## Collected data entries
■ ■ ■ ■

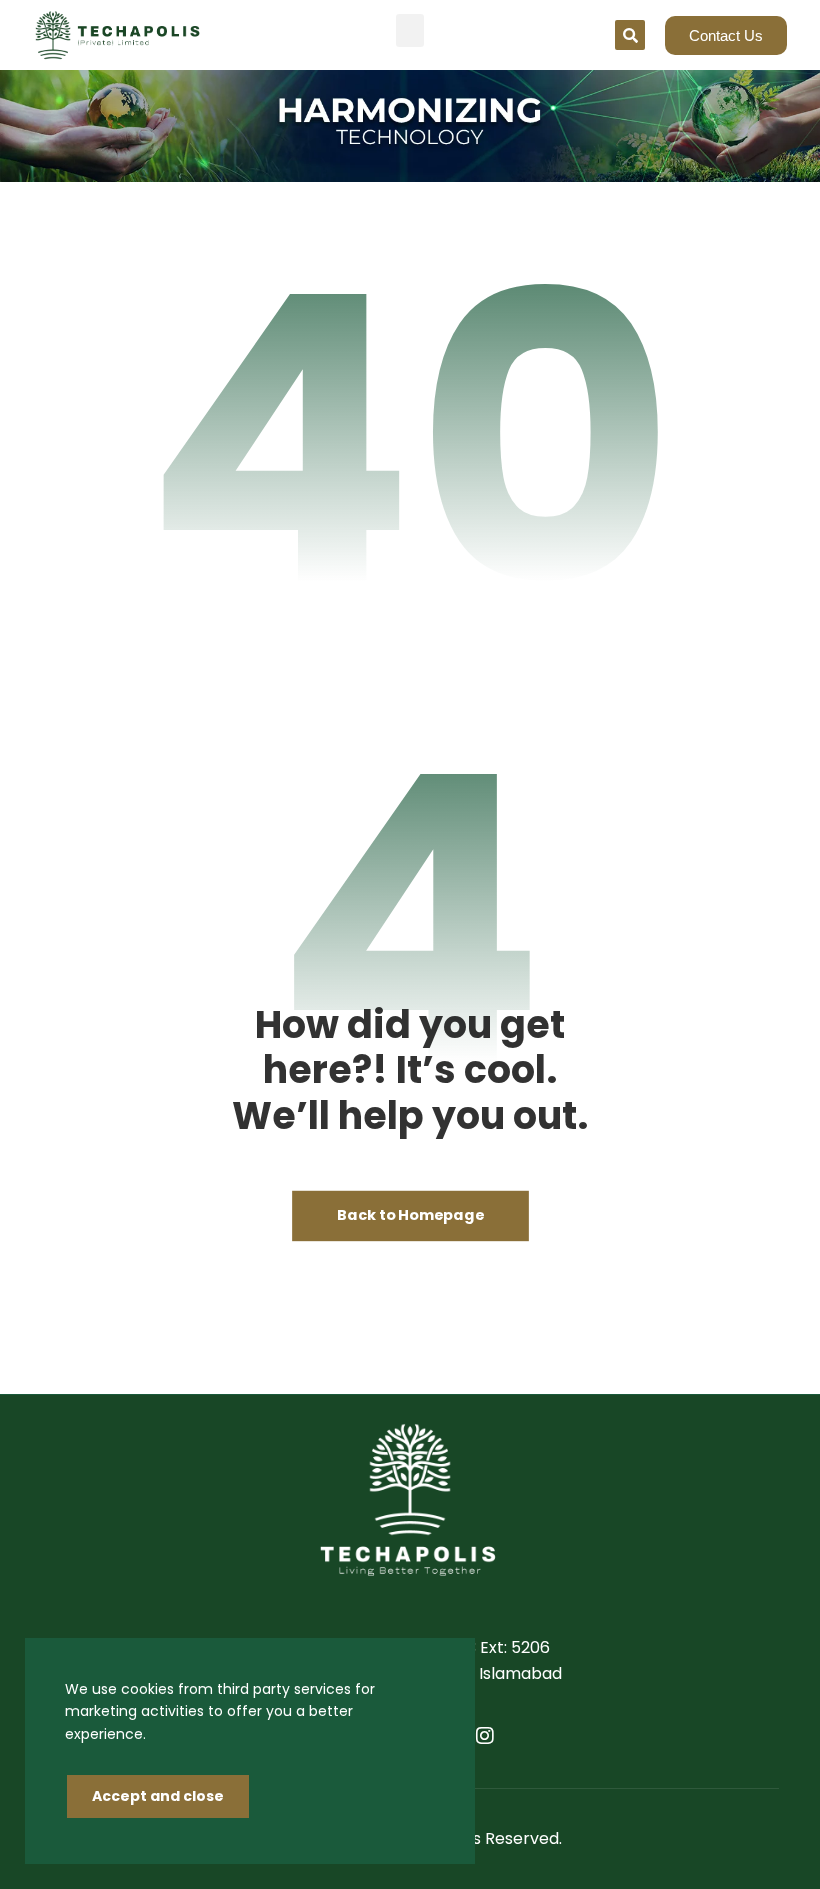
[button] (410, 30)
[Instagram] (485, 1736)
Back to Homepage (410, 1216)
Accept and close (158, 1796)
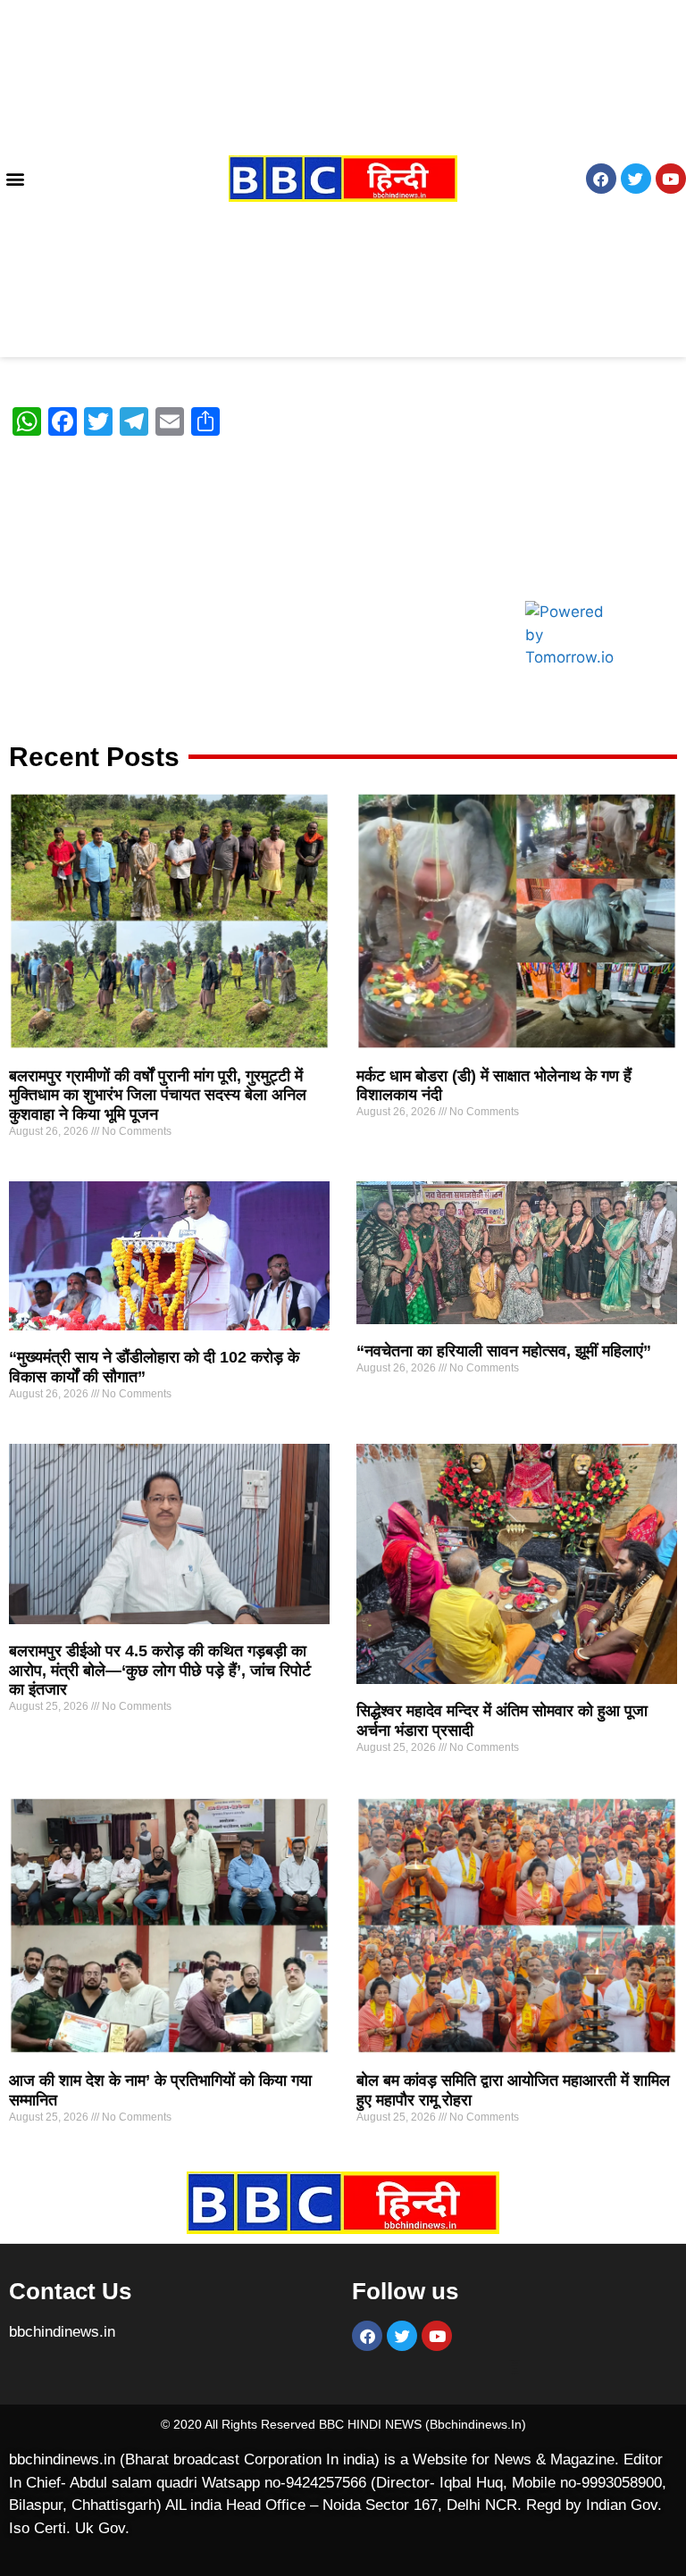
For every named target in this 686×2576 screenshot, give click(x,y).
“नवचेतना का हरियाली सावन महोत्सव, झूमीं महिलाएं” (503, 1351)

■ ■ ■ ■

## What is needed
Write out all the entries word for word, but skip any images.

## Expected output
[button] (410, 30)
[Instagram] (485, 1736)
Back to Homepage (410, 1216)
Accept and close (158, 1796)
For every named target in this 686×2576 screenshot, give click(x,y).
“नवचेतना का हरियाली सावन महोत्सव, झूमीं महिलाएं” (503, 1351)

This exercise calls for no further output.